2nd, the other PC OEM’s that are somewhat significant will feel this in the price pressure, this includes the likes of Dell, Lenovo and HP that use chips from both Intel and AMD; they are still dependent on these chips for as long as there is no smooth migration plan for Windows to make a clean transition to Arm or any other chip architecture. And we should note that it’s not for lack of trying, as Microsoft has tried (and so far, failed) to move Windows to anything other than Intel x86. There was, for example, a push to move to PowerPC in the 90’s (failed), then there was a push to move to Arm with their first generation of Surface products (failed), and there is another attempt to move to Arm with their latest Surface iteration. Microsoft has repeatedly failed at this for two reasons: a) fear of cannibalization and b) they simply do not have the tools and frameworks in place to make this transparent to the users. Where Apple shines is in their run-time layer, libraries and SDKs that have been mostly architecture neutral (thanks to NEXTSTEP), whereas in the case of Windows, it was never designed to be neutral. However, the move that Apple is planning will force the three big players to rethink their strategy because they will not be able to keep up with Apple in the mobility computing space as they will never reach the performance-per-watt levels of an Arm chip. So, Apple’s new MacBooks with Arm chips will not only be faster than the competition, they will also be thinner and possibly without a fan (no noise). I did an assessment on my spouse’s iPhone 11 Pro Max (geekbench) and that thing is already 3 times faster than my Intel based Microsoft Surface from 2017 (geekbench)!

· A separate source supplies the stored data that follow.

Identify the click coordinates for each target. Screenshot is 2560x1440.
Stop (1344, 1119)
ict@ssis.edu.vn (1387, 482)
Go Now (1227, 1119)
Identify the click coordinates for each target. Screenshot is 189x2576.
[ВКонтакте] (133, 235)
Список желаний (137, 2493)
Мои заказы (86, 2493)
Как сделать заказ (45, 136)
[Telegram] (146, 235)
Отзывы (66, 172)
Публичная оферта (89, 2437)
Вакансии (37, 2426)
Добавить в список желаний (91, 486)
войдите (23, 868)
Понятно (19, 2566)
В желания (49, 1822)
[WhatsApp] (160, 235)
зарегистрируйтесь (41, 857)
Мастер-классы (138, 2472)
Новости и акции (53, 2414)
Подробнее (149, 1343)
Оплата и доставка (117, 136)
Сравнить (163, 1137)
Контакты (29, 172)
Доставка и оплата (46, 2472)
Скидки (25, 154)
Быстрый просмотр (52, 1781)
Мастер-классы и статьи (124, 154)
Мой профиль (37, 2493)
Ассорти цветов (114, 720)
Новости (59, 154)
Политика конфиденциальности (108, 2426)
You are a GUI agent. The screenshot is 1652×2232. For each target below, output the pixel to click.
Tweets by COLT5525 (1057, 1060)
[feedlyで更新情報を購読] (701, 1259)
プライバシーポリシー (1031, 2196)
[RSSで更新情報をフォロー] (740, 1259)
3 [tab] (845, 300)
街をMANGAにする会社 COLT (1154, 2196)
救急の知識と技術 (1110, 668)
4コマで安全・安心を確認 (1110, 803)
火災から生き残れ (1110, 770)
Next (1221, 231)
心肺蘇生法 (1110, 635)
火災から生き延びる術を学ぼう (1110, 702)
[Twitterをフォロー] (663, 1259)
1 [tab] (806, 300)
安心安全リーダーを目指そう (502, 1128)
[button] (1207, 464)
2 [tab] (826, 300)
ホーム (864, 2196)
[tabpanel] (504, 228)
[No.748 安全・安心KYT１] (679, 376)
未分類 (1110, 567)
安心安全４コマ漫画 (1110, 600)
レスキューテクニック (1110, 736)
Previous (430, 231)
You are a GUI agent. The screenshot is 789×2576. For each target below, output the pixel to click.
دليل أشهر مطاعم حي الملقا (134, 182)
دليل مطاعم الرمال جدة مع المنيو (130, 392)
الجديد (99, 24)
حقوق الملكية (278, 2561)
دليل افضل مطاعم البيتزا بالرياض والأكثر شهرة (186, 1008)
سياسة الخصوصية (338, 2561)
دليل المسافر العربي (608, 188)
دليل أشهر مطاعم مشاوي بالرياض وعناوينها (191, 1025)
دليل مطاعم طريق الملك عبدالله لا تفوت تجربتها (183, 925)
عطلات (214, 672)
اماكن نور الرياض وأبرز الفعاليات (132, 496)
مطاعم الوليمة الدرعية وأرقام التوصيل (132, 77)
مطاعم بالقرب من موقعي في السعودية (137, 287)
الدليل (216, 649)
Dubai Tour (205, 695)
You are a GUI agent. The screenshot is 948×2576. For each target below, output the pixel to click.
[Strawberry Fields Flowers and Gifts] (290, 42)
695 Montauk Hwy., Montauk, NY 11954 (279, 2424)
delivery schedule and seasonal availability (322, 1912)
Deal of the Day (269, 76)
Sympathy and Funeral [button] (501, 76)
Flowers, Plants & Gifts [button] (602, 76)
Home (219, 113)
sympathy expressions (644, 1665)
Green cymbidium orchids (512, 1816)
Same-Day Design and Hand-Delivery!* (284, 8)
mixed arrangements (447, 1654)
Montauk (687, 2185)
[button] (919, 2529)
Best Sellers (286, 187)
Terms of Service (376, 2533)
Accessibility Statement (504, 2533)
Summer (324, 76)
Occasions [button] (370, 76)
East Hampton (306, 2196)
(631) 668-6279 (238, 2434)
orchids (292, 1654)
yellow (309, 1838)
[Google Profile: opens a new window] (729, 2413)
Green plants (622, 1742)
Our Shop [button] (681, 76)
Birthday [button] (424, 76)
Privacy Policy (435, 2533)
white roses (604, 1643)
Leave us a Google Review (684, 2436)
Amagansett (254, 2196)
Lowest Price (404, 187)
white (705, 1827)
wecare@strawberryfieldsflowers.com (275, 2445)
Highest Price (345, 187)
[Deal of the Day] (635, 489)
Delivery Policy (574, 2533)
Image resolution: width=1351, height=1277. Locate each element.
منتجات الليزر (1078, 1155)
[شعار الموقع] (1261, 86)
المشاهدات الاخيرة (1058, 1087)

3rd, given the realities outlined above, Apple’s move has the potential to usher in a whole new computing paradigm. Over the years, we have seen some movement away from Intel and to break with long standing traditions. For example, Facebook started to design their own chips (link) and last year, Tesla started to build cars with their own chips (link), the data center behemoth Amazon (link) is designing its own custom silicon and not to be left out, Google is creating a new AI chip (link) as well as a chip for their upcoming phone. But when it comes to the Wintel-duopoly at the workplace or at home, nothing was able to make a dent. This might finally change that.
While I’m still not crazy about how Apple is taking control of every aspect in their ecosystem, I have to admit, I’m grateful that they are all-in on their own chip design and that I hope this will send a clear and strong signal that now is the time, to start thinking out of the (chip design) box and improve computing well beyond the small incremental changes that we had to endure over the last decade.